## Records supplied:
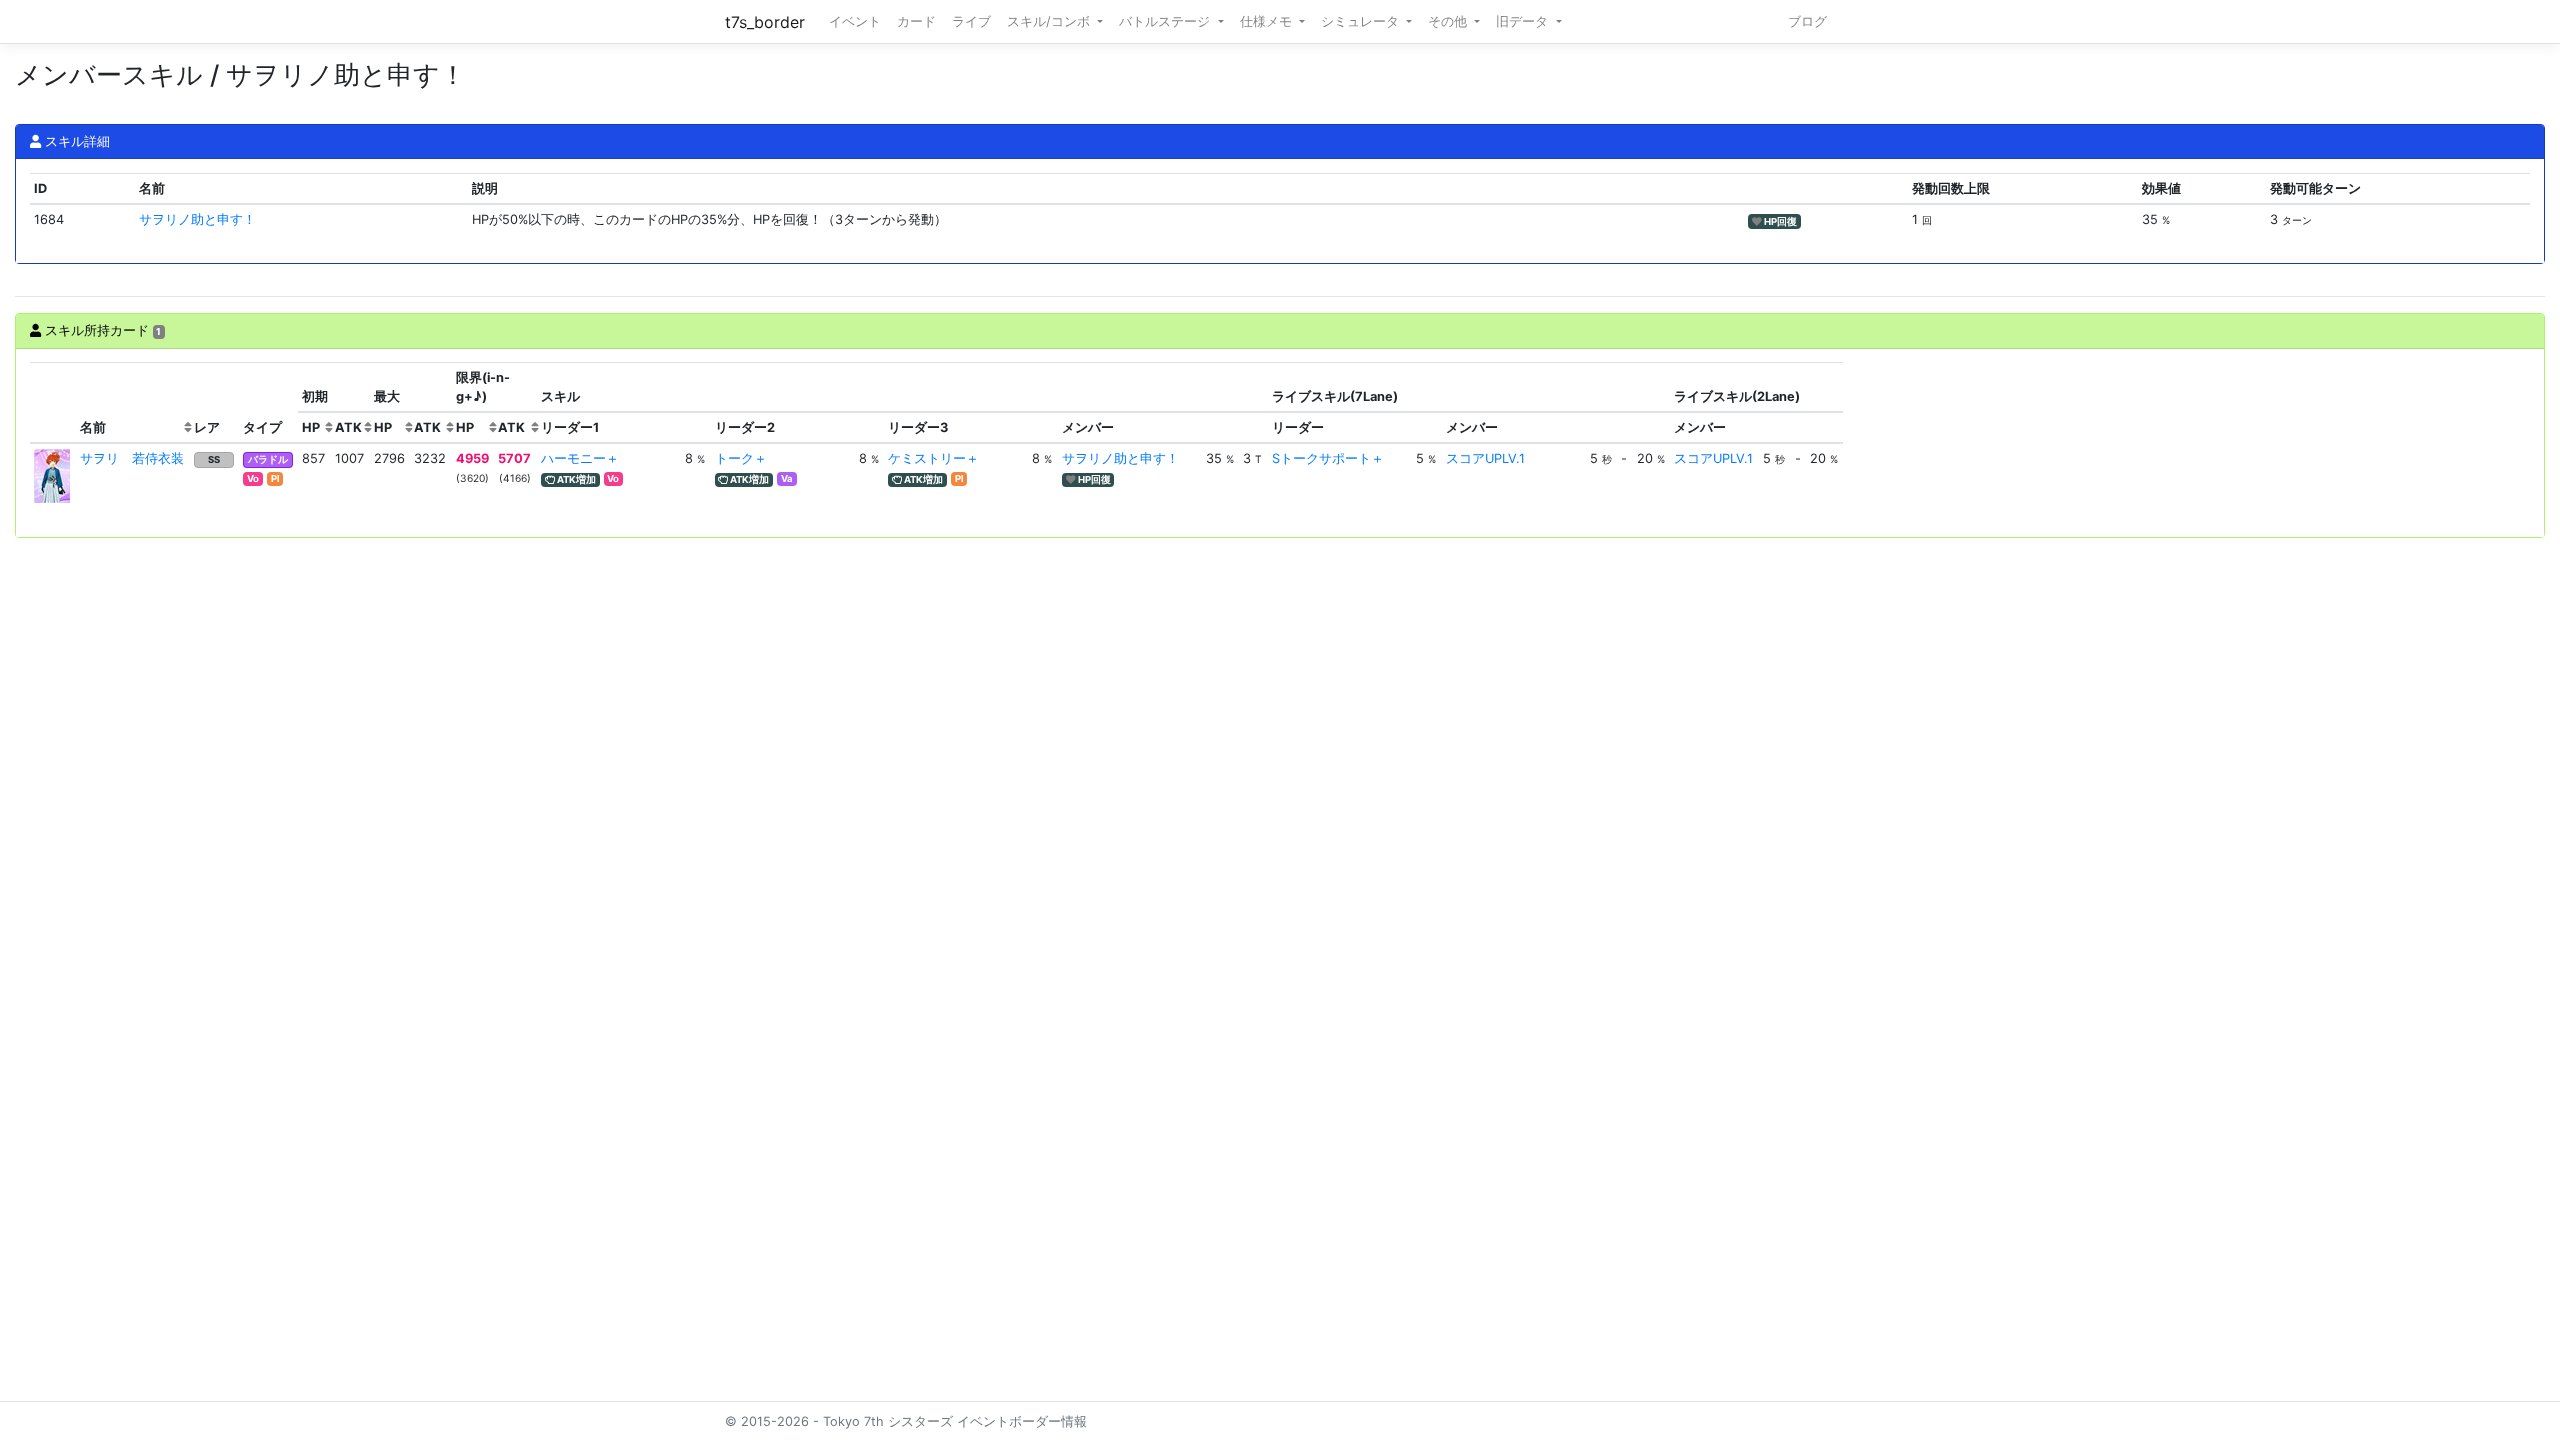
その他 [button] (1449, 21)
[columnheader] (53, 403)
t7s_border (765, 22)
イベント (855, 21)
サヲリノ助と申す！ (197, 219)
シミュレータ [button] (1362, 21)
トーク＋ (741, 458)
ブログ (1807, 21)
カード (916, 21)
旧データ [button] (1524, 21)
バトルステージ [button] (1166, 21)
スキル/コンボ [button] (1050, 21)
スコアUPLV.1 (1485, 458)
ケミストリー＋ (933, 458)
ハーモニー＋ (580, 458)
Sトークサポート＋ (1328, 458)
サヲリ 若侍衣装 (132, 458)
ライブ (971, 21)
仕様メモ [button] (1268, 21)
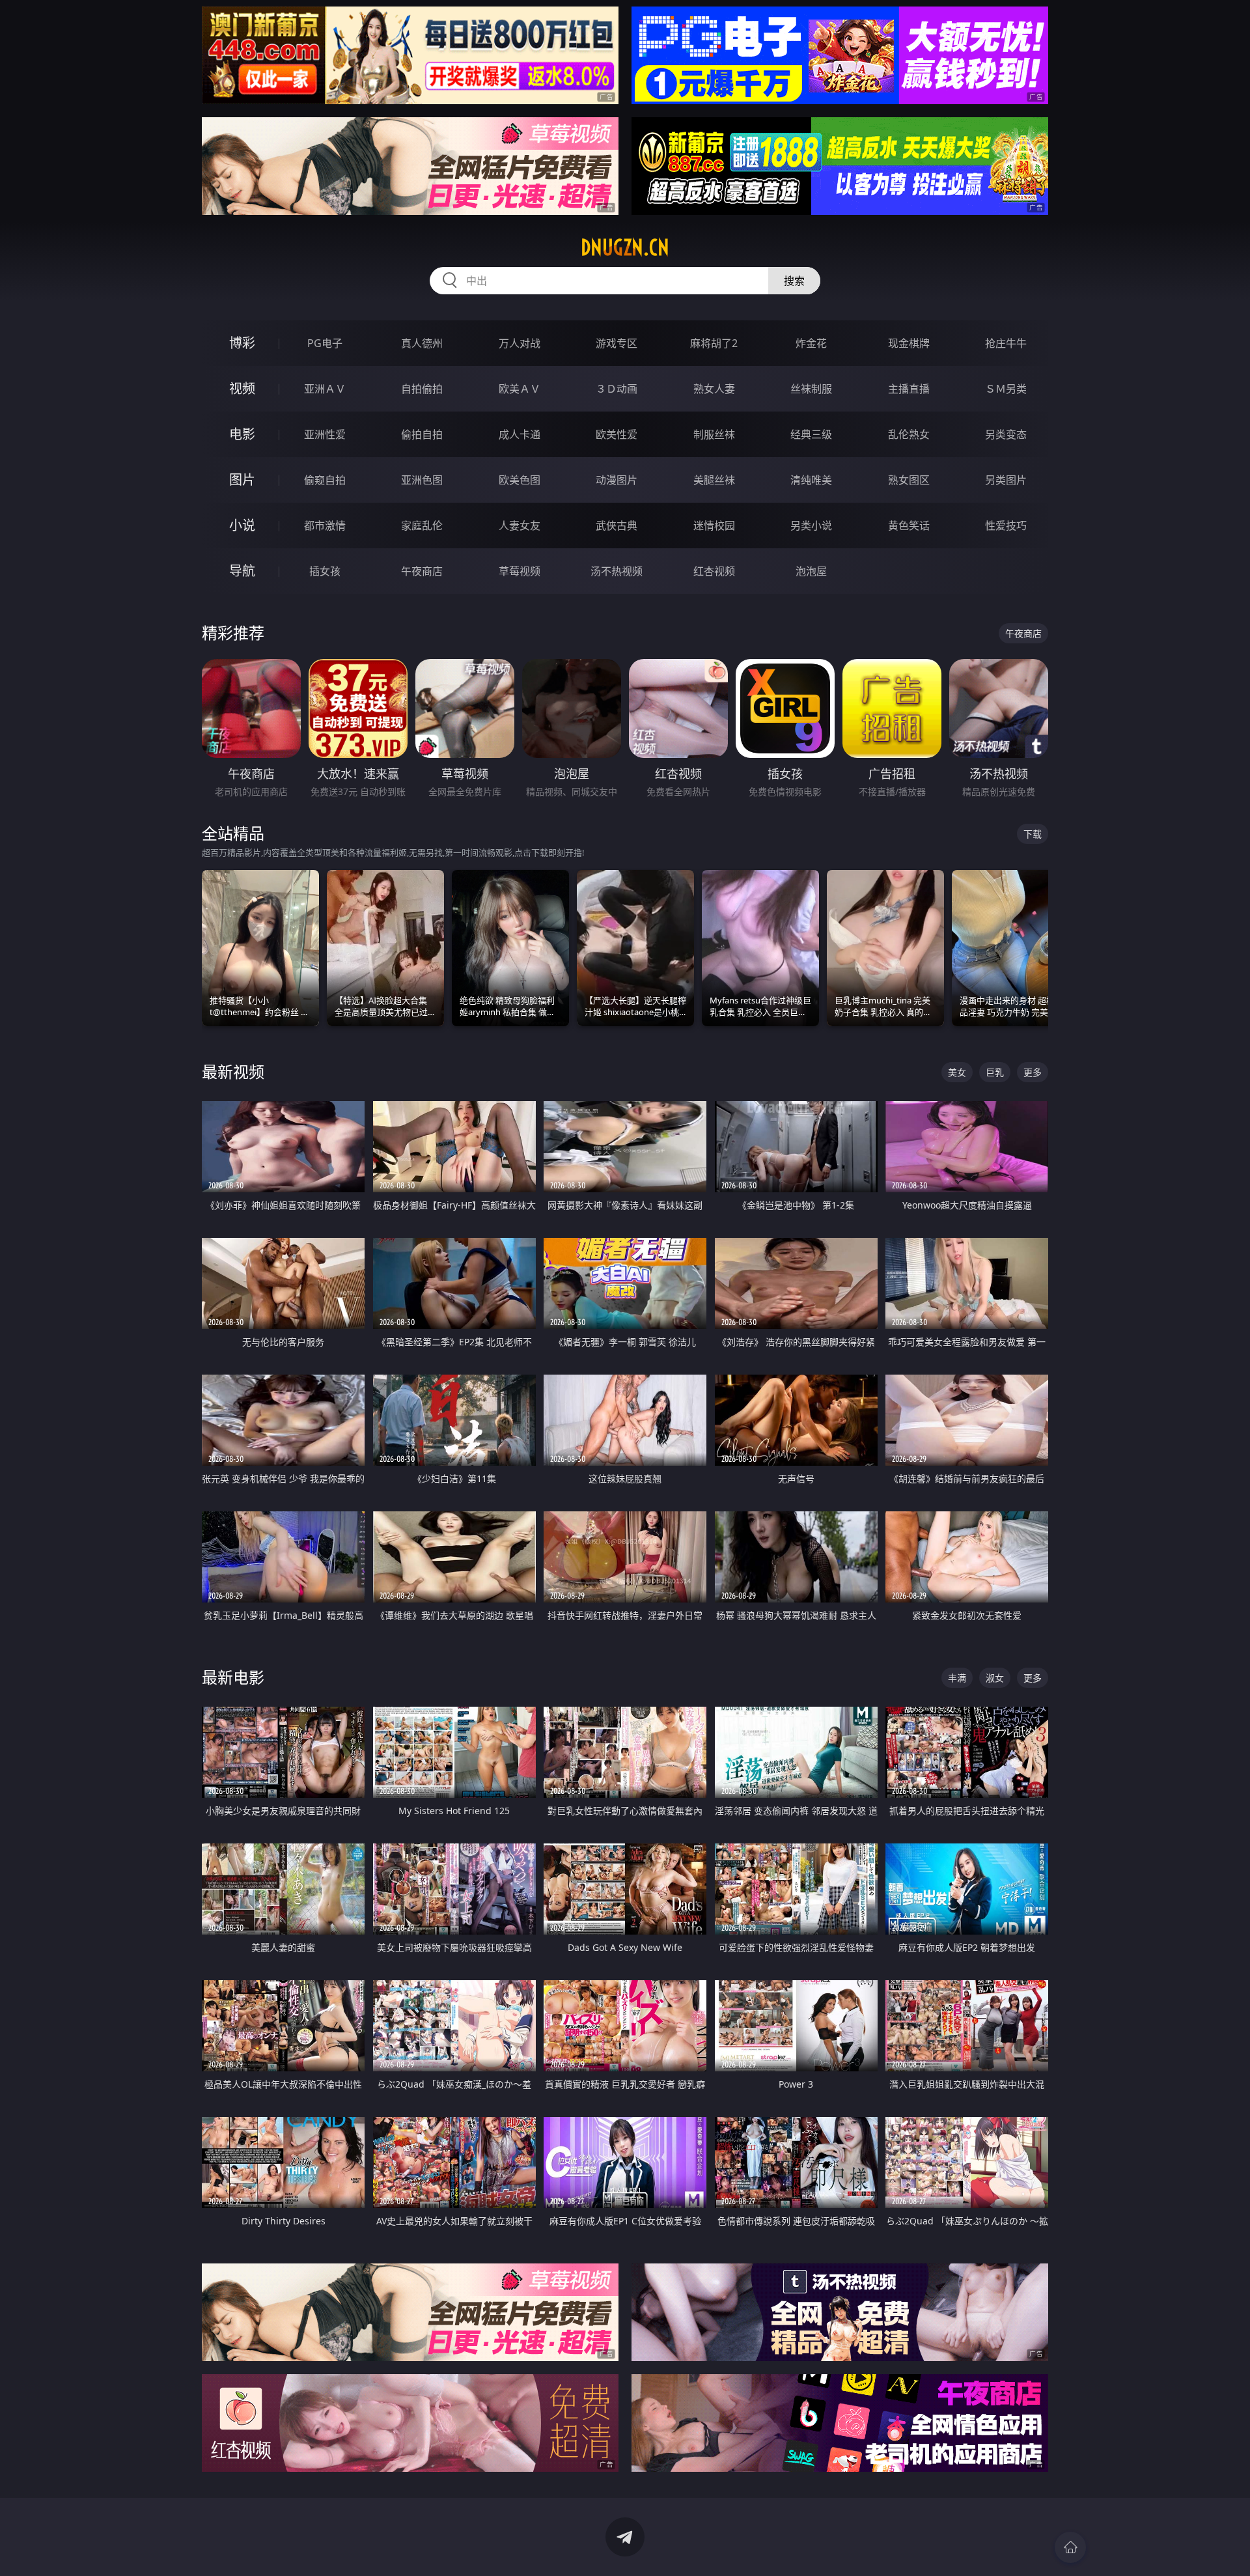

## What you are asked to do:
Excluding images, output exactly the lines from the one that holds "t7s_border (765, 22)" through the final line of the material, both ends included.

## Task answer:
t7s_border (765, 22)
イベント (855, 21)
サヲリノ助と申す！ (197, 219)
シミュレータ [button] (1362, 21)
トーク＋ (741, 458)
ブログ (1807, 21)
カード (916, 21)
旧データ [button] (1524, 21)
バトルステージ [button] (1166, 21)
スキル/コンボ [button] (1050, 21)
スコアUPLV.1 (1485, 458)
ケミストリー＋ (933, 458)
ハーモニー＋ (580, 458)
Sトークサポート＋ (1328, 458)
サヲリ 若侍衣装 (132, 458)
ライブ (971, 21)
仕様メモ [button] (1268, 21)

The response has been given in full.